Merck Serono Launches Glucophage Powder in First European Countries
By Prne, Gaea News NetworkMonday, May 4, 2009
GENEVA - Innovative Powder Formulation of Metformin Designed to Facilitate Adherence by Increasing Patient Choice in the Treatment of Type 2 Diabetes, Now Available in France and the United Kingdom
Merck Serono, a division of Merck KGaA, Darmstadt, Germany, today announced that Glucophage(R) Powder for Oral Solution in Sachets, (metformin hydrochloride in 500mg, 850mg and 1000mg strengths) indicated for the first-line treatment of type 2 diabetes mellitus, is now licensed in France and the United Kingdom(1), the first European countries to launch this new formulation of Glucophage. Launches in other European countries are expected to take place in the coming months, once individual marketing authorizations are granted.
Bioequivalent to the existing Glucophage tablets, the new powder formulation is packaged in individual sachets of 500mg, 850mg and 1000mg.(1) Glucophage powder can be easily dissolved in water to produce a clear to slightly opalescent solution.
“Adherence to therapy is increasingly being recognized by physicians as a key condition to achieve glycaemic control for patients with diabetes,” said Roberto Gradnik, Executive Vice President Commercial Europe at Merck Serono. “We are pleased to provide this innovative powder formulation of Glucophage to patients seeking a convenient alternative to tablets which may facilitate their adherence to treatment.”
The International Diabetes Federation (IDF) estimates that diabetes currently affects 246 million people worldwide, representing roughly 6% of the adult population; this number is expected to rise to 380 million by 2025. Type 2 diabetes constitutes about 85% to 95% of all diabetes cases in developed countries and accounts for an even higher percentage in developing countries. The IDF recommends that metformin remains a drug of choice for first-line therapy of type 2 diabetes.(2)
The American Diabetes Association (ADA) and the European Association for the Study of Diabetes (EASD) advise that metformin therapy should be initiated concurrently with lifestyle intervention at diagnosis of type 2 diabetes.(3) However the current therapeutic indication for Glucophage remains the treatment of type 2 diabetes mellitus, particularly in overweight patients, when dietary management and exercise alone does not result in adequate glycaemic control.
References
(1) In the United Kingdom, Glucophage(R) Powder for Oral Solution in Sachets is available in 500mg and 1000mg strengths only.

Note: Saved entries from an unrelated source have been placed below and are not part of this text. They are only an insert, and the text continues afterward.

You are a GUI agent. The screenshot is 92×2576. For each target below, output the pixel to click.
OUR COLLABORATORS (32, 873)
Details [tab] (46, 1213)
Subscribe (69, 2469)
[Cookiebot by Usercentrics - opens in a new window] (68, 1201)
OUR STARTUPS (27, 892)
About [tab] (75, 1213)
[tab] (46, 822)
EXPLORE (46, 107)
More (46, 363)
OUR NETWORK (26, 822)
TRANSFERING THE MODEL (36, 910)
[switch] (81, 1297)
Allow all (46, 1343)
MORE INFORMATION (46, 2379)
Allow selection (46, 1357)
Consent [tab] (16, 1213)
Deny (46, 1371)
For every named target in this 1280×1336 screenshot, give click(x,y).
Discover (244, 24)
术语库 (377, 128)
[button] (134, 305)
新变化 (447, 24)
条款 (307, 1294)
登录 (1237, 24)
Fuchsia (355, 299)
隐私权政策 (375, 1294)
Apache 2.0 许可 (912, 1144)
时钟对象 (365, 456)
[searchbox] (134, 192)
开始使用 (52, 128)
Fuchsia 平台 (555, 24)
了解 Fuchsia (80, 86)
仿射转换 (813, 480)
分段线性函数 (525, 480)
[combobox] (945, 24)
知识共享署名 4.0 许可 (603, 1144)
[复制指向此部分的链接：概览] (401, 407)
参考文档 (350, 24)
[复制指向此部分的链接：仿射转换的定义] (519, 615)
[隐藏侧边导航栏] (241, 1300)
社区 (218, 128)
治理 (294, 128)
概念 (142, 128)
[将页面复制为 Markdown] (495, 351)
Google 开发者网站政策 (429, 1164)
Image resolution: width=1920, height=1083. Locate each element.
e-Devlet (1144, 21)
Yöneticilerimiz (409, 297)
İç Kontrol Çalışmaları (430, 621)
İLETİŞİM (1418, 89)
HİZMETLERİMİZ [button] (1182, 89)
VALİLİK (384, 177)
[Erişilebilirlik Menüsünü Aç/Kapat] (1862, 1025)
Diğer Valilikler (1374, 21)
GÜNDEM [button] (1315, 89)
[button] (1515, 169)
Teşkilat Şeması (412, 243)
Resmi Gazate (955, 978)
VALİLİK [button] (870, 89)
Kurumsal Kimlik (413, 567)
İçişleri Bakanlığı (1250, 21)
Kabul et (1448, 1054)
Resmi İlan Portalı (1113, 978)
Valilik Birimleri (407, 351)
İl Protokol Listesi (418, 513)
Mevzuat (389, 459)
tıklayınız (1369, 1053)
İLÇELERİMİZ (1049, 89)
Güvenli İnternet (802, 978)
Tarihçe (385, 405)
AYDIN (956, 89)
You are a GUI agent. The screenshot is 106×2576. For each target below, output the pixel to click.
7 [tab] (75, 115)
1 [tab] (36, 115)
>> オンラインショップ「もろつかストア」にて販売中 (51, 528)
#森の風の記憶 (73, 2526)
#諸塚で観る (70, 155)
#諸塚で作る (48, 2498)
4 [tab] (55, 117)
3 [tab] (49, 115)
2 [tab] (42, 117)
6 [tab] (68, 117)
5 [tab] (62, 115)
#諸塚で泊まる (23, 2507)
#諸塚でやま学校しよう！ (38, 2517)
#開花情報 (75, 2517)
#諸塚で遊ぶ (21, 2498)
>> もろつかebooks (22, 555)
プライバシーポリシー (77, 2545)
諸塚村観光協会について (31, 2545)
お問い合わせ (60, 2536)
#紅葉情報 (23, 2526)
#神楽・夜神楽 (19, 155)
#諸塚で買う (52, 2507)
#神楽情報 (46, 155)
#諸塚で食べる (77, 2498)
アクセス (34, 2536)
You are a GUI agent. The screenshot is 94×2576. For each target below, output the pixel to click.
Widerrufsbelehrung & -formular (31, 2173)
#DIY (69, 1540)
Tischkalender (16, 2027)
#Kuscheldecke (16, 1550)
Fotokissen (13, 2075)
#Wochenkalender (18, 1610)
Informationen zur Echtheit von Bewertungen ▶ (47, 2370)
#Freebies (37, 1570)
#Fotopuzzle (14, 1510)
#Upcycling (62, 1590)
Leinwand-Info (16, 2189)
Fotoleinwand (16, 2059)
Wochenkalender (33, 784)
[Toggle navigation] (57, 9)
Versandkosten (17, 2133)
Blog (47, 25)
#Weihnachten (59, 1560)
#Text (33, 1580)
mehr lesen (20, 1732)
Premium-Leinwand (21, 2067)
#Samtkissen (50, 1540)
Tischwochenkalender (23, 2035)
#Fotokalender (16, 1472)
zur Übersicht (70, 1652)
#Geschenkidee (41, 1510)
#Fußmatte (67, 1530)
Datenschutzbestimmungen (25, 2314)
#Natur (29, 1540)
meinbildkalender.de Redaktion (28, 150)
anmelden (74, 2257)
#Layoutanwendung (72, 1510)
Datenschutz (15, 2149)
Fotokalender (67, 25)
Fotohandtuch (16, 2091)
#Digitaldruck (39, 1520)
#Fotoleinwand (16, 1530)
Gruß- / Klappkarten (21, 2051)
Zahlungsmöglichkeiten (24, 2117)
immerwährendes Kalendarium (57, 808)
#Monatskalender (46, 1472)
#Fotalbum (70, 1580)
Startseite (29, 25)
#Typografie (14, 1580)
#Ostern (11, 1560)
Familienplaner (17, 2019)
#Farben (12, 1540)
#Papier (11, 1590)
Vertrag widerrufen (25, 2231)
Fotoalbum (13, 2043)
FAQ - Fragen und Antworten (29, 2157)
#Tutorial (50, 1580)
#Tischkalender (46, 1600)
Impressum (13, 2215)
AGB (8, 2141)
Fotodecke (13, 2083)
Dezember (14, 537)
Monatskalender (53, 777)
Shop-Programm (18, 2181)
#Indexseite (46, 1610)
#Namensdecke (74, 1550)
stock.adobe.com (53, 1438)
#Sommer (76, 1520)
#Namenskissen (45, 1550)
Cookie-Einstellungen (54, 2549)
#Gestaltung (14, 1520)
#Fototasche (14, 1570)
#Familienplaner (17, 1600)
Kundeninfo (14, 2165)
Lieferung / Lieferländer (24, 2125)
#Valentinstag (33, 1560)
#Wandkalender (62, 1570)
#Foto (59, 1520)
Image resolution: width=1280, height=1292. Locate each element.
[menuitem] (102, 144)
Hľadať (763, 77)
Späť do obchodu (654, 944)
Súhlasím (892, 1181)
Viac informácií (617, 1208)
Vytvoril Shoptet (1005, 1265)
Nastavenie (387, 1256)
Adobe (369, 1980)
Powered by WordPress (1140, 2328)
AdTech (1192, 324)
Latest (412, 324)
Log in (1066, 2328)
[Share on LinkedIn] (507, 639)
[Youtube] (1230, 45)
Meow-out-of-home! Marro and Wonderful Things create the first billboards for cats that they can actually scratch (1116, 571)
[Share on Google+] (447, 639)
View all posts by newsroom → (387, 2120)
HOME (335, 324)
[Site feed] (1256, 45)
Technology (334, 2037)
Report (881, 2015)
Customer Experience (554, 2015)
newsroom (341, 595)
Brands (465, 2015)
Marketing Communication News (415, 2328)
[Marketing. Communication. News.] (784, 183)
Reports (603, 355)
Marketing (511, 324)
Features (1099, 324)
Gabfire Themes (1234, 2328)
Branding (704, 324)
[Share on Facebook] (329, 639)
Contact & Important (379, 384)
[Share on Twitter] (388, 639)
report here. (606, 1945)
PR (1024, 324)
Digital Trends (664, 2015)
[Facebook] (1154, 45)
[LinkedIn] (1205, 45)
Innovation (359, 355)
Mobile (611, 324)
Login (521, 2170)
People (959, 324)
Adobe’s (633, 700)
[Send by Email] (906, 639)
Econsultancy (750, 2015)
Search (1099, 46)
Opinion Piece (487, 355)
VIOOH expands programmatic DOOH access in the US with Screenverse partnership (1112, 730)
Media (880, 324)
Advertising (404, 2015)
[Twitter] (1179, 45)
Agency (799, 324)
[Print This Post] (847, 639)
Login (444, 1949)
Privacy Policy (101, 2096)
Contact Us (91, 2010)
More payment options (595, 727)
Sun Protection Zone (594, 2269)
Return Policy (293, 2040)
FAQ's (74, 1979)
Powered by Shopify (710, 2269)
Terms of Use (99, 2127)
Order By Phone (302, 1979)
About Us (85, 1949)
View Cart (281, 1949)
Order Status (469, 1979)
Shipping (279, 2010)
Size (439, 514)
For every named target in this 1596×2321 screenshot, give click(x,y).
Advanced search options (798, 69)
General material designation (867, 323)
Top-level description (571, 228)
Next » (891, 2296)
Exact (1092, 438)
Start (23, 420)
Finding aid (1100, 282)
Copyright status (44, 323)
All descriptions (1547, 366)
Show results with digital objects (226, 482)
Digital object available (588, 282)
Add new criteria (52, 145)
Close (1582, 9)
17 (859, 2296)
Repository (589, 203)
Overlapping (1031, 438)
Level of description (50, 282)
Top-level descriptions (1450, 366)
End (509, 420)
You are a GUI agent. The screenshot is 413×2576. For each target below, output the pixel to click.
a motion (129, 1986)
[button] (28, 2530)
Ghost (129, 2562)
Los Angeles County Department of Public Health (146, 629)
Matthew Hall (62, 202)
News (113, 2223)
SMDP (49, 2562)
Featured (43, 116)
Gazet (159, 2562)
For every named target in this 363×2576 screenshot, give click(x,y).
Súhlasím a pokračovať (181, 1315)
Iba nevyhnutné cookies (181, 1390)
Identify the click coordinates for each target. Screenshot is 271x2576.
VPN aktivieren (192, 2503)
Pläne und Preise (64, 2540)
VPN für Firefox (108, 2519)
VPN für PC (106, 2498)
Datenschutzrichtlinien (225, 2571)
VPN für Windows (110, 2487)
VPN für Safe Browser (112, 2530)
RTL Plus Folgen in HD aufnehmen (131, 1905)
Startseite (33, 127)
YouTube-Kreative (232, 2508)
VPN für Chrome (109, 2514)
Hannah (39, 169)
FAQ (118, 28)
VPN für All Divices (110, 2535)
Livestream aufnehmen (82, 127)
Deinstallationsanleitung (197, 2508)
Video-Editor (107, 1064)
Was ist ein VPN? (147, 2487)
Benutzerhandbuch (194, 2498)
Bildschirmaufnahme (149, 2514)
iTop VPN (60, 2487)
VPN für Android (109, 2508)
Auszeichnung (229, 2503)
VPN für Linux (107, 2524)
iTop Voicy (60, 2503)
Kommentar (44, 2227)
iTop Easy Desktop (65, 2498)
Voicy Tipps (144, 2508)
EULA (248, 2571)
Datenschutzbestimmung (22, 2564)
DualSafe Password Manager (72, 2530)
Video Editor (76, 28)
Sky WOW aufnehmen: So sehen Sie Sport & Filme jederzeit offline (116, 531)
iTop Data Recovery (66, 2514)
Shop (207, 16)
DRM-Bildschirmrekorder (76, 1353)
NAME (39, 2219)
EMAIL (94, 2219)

(2) International Diabetes Federation, Global Guideline for Type 2 Diabetes, accessed via: www.idf.org/webdata/docs/IDF%20GGT2D.pdf
(3) Nathan DM et al., Medical Management of Hyperglycemia in Type 2 Diabetes: a Consensus
Algorithm for the Initiation and Adjustment of Therapy, Diabetes Care 2009, 32:193-203
About Glucophage(R) (metformin hydrochloride)
Glucophage(R) has been approved worldwide as a first line treatment of Type 2 diabetes. It belongs to the biguanide class of molecules, which decrease glucose production by the liver. A primary objective of type 2 diabetes treatments is to correct the dual effects of tissue unresponsiveness to insulin (insulin resistance) and insulin deficiency arising from impaired functioning of the beta cells in the pancreas that make insulin. Metformin corrects insulin resistance by making tissues, such as the liver and muscle, responsive to insulin. This way, patients get less “in-house” glucose production in the liver and better glucose uptake into muscle, where it is stored as glycogen or burnt off to produce energy. The net result is restoration of normal glucose levels.
The wealth of evidence documented in some 5,600 scientific publications since 1957, the year of metformin’s introduction into clinical practice, led the International Diabetes Federation (IDF) to recommend metformin as the 1st line therapy of choice for the treatment of type 2 diabetes in its global guidelines, issued in 2005. A landmark study, the United Kingdom Prospective Diabetes Study (UKPDS) has shown metformin to be effective at lowering blood glucose and reducing the risk of long term complications (eg heart attacks and strokes).
Merck Serono is a world market leader in oral diabetes medications. More than six million patients in over 100 countries around the globe currently benefit from various products of the Glucophage(R) family.
Glucophage(R) Powder for Oral Solution in Sachet is a new formulation manufactured under license from Dainippon Sumitomo Pharma Co., Ltd. Osaka, Japan.
About Merck Serono
Merck Serono is the division for innovative prescription pharmaceuticals of Merck, a global pharmaceutical and chemical group. Headquartered in Geneva, Switzerland, Merck Serono discovers, develops, manufactures and markets innovative small molecules and biopharmaceuticals to help patients with unmet medical needs. Its North American business operates in the United States and Canada as EMD Serono.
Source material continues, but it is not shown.